**WORK INSTRUCTION:**
The lines below, from the one holding "The height and" through the final line, are to be copied exactly, with no other lines and no pictures.

(Saved data entries)
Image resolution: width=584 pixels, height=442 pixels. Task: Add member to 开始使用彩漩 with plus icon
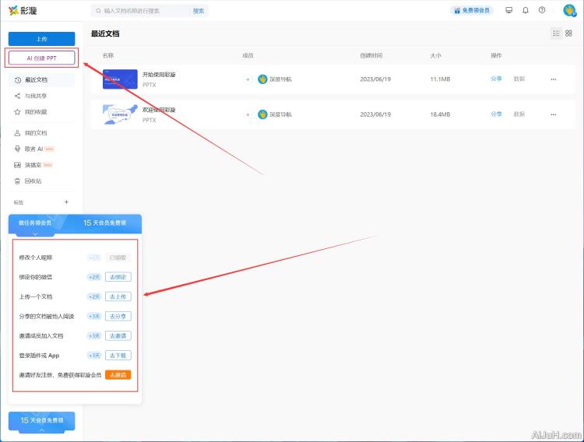coord(248,79)
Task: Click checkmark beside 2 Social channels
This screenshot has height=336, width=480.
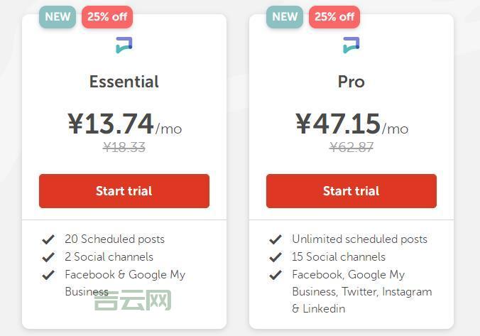Action: point(48,257)
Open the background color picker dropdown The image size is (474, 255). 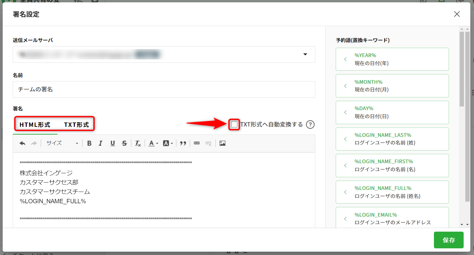click(x=168, y=143)
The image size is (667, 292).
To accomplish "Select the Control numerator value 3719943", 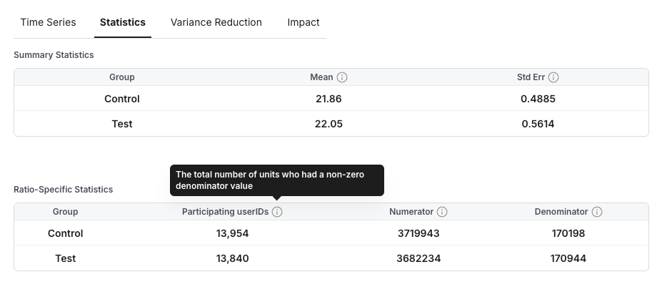I will click(x=418, y=233).
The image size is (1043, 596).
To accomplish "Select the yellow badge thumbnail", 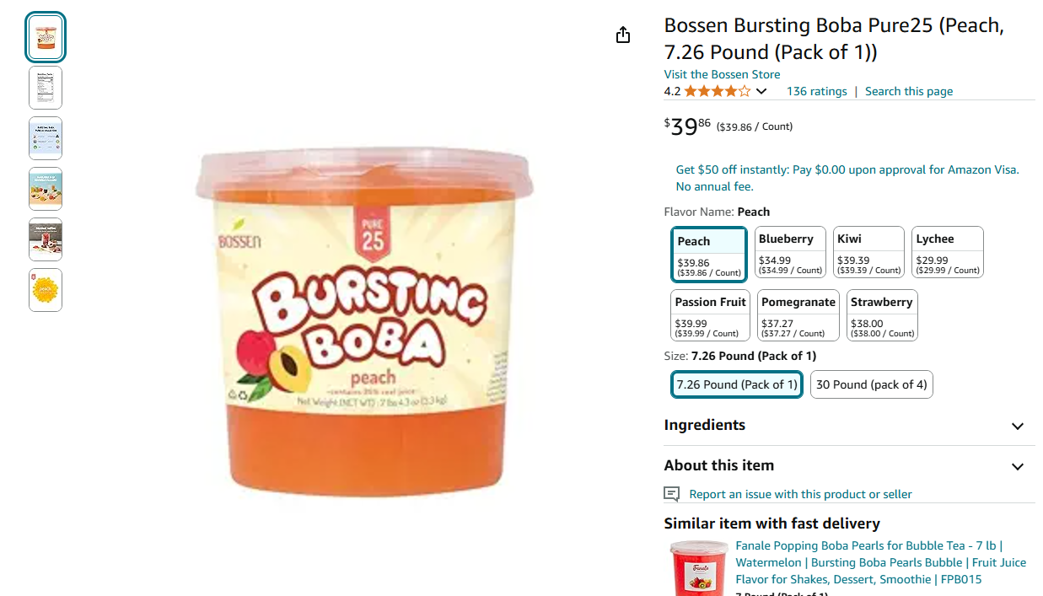I will coord(46,290).
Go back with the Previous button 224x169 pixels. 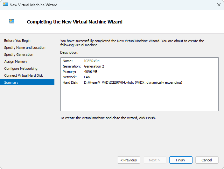click(129, 160)
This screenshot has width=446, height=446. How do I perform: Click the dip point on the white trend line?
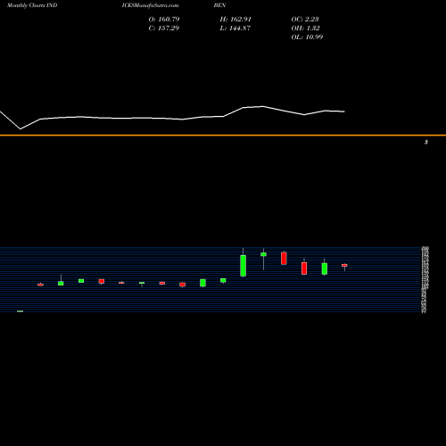[21, 129]
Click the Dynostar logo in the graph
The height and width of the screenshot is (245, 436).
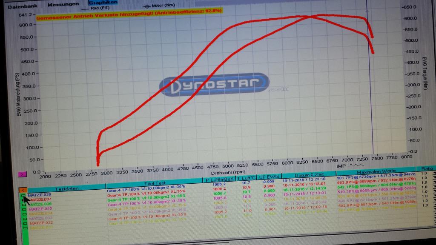[214, 85]
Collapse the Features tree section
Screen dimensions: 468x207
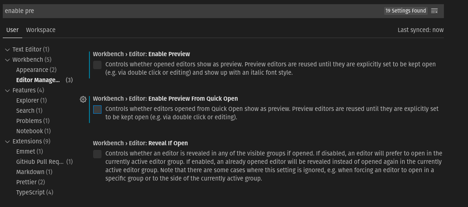point(7,91)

**RESULT OF THE EXERCISE:**
The height and width of the screenshot is (245, 436).
[214, 85]
Collapse the Features tree section
Screen dimensions: 468x207
point(7,91)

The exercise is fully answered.